Pd in mille pezzi: Bersani scarica D'Alema

Pd in mille pezzi: Bersani scarica D'Alema

Roma«Ponzio Pilato», lo bolla veemente la Velina Rossa. Accusando Pier Luigi Bersani di essersi «lavato le mani» della sorte di Massimo D'Alema, ben sapendo di avviarlo al suo Calvario.
Il diretto interessato reagisce con molto più savoir faire, addirittura difende il segretario che, dice, «assolutamente non mi ha scaricato», anzi: «Ha ragione Bersani - dice D'Alema - non è il capo che fa le liste, anche se ha vinto le primarie, ma sono tutti i dirigenti del partito». Ma in realtà quello che si va consumando in casa Pd è un vero e proprio psicodramma, e Bersani sapeva bene che, con quella risposta vagamente burocratica alla domanda «Chiederà a D'Alema di ricandidarsi?», durante il forum su Repubblica tv, avrebbe tolto l'ultimo argine alla stagione del repulisti: «Io non chiederò a nessuno di candidarsi, non sono quello che nomina i deputati», dice sornione il segretario Pd. Chi vuole essere esonerato dalla regola dei tre mandati dovrà farne domanda alla Direzione del partito, che deciderà.
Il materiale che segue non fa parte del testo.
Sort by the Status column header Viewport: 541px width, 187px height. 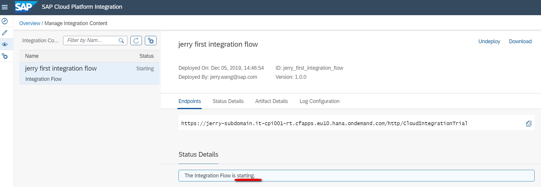click(146, 56)
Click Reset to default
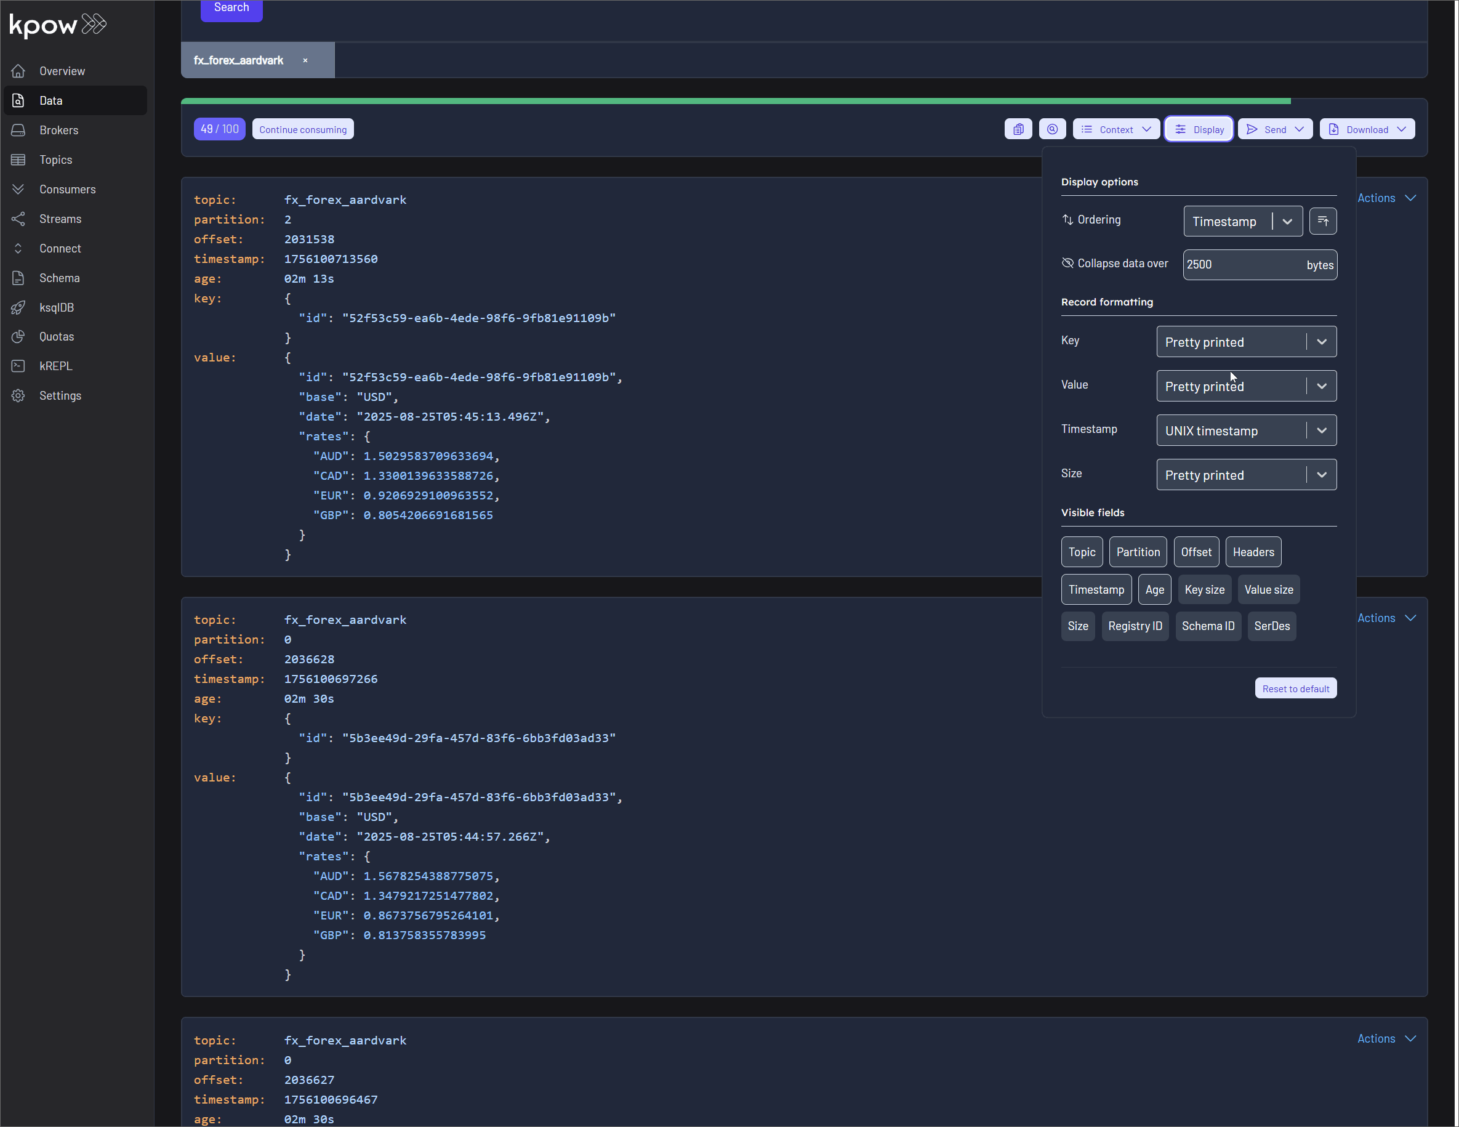The height and width of the screenshot is (1127, 1459). (x=1295, y=688)
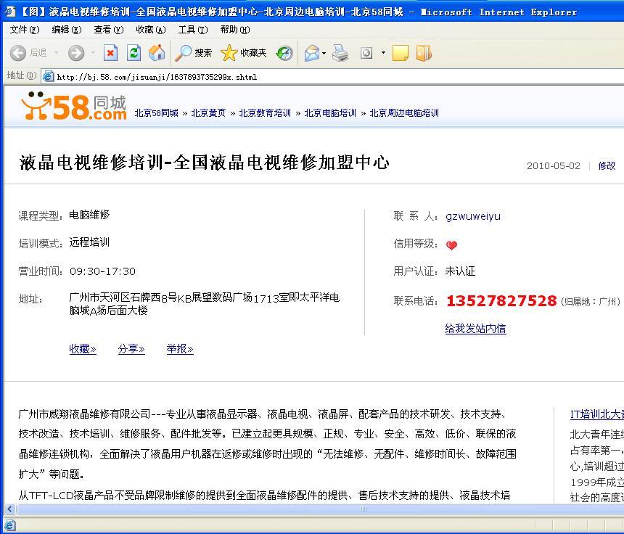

Un modo per far capire, senza dirlo, che sarà lui ad avviare la «rottamazione» (pur condannando severamente chi la chiede apertamente).
L'ira dei dalemiani, cui dà voce Pasquale Laurito con la sua «Velina», è comprensibile. Intanto i renziani cantano vittoria, anche se Renzi ha capito al volo che ora rischia di trovarsi con le armi spuntate a vantaggio del segretario: «Bersani dice che non chiederà a nessuno di candidarsi: ok. A questo punto credo che gli stiamo facendo un piacere». Ieri nel Transatlantico di Montecitorio si aveva una rappresentazione plastica del tumulto nel Pd: Rosy Bindi impegnata in frenetici conciliaboli con Livia Turco (sua accanita paladina) e con altri a lei vicini per capire il da farsi; D'Alema tirato in volto e assediato dai cronisti che negava di essere stato «scaricato» dal segretario; Veltroni che solcava serafico il corridoio stringendo mani e salutando giornalisti. Lui la sua mossa la ha già fatta, sfilandosi magistralmente dal ciglio del burrone.
Bersani mette fieno in cascina per vincere le primarie, ma sa che la strada per Palazzo Chigi resta irta di ostacoli. Chiusa l'intesa con Sel e con i socialisti, resta aperta la questione Di Pietro: l'ex pm ha capito che Grillo non lo vuole e che (specie dopo il caso Maruccio) il rischio di non superare il quorum da solo è forte. Dunque bussa alle porte del Pd, dicendosi pronto a firmare la «carta d'intenti». E il Pd non dice no, anzi i contatti informali sono in corso. «Se resta il premio di coalizione, sarà inevitabile imbarcare anche Di Pietro», va ripetendo da giorni il vendoliano Franco Giordano. «Bersani sa che o vince lui o c'è il Monti bis, quindi il centrosinistra ha bisogno di ogni sua componente per vincere», spiega il capogruppo Idv Donadi, da sempre pontiere con il Pd che ora ha trascinato dalla sua anche il «capo».

La tentazione di lasciare che l'Idv venga a Canossa col suo gruzzolo di voti è forte ai vertici Pd, ma «serve un gesto forte di Di Pietro per evitare che Napolitano faccia le barricate», sussurra un dirigente. Il fatto che l'ex pm non abbia aperto bocca in difesa dei colleghi palermitani dopo la dura presa di posizione del Colle sul caso D'Ambrosio è la dimostrazione che Di Pietro lo ha capito.